Work to complete.
Can you resume the piece on the features of a winning smile and carry it on after its final sentence?

--- Text shown ---

Researchers from the University of Minnesota have figured out the features of a winning smile.
- It's a balance of the mouth's angle, smile width, how many teeth are visible and symmetry. Best bet: showing just a little bit of teeth.
- Smiles that form slightly asymmetrically were seen as more "genuine" and "pleasant" — to a point. If it happens relatively slowly (longer than 125 milliseconds), the crooked smile just starts to get "creepy."
Why the findings matter:
- They guide surgeries to reanimate someone's face after a stroke, says author Sofia Lyford-Pike, a facial plastic and reconstructive surgeon at the University of Minnesota. (People who are unable to smile effectively are at increased risk for depression.)
- It could inform computer graphics.
- More broadly, the work may help to understand how individual differences in facial expressions can lead to differences in how people perceive threats, trustworthiness and other socially relevant cues, something researchers have long studied.

--- Information supplied ---

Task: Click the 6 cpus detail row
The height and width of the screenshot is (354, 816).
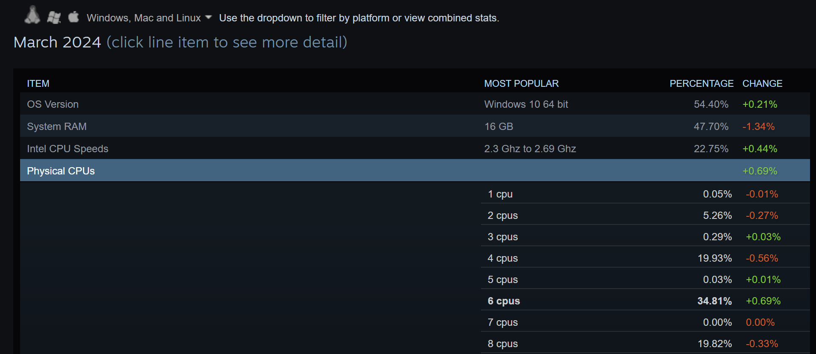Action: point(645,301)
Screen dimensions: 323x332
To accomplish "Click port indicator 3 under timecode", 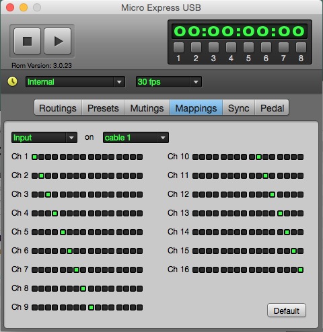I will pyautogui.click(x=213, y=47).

---
--- Information supplied ---

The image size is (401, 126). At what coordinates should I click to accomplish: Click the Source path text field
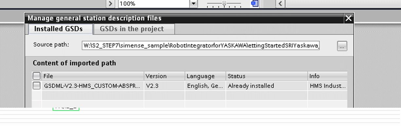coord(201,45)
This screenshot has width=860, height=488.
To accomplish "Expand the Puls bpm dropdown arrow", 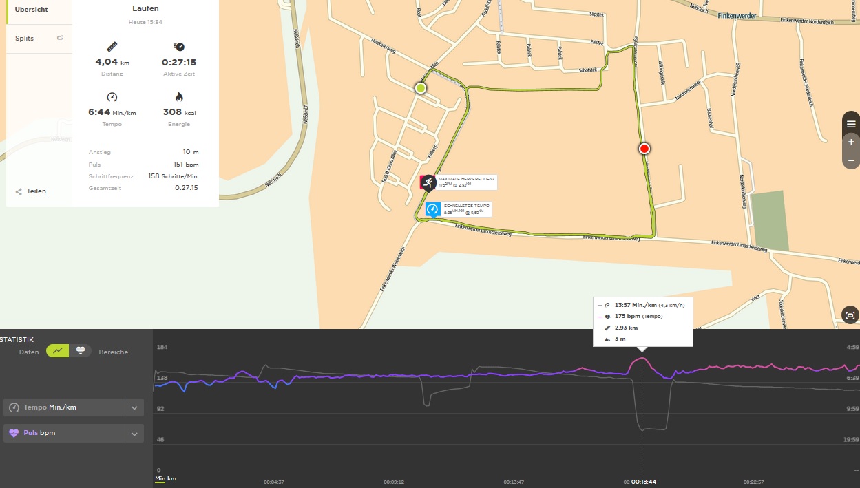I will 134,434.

---

Response to the exercise.
What they did: The researchers created 3D computer animated faces with slightly different smiles constructed from combinations of different angles of the mouth, varying extents of the smile, how much teeth were showing and how symmetrically the smile formed on the face. 802 people were then asked to rate 250 millisecond-long video clips of the smiles forming for their effectiveness, how genuine they seemed, whether they were "pleasant" or "creepy," and what emotion they thought the smile conveyed. The best-rated smiles have lips angled between 13 and 17 degrees and extend between 55% and 62% of the distance between the eye's pupils.

Limitation: The study only modeled the mouth. Previous work has found the eyes influence people's perceptions but the study shows the mouth can transmit a lot of information on its own, says Lyford-Pike.
What's next: Determining whether the results translate to spontaneous smiles of different, real people, is a key question, says Aleix Martinez, a cognitive scientist and professor of electrical and computer engineering at Ohio State University. Martinez asks: "Can you predict a person's success (personal, profession) on the "niceness" of their smiles?"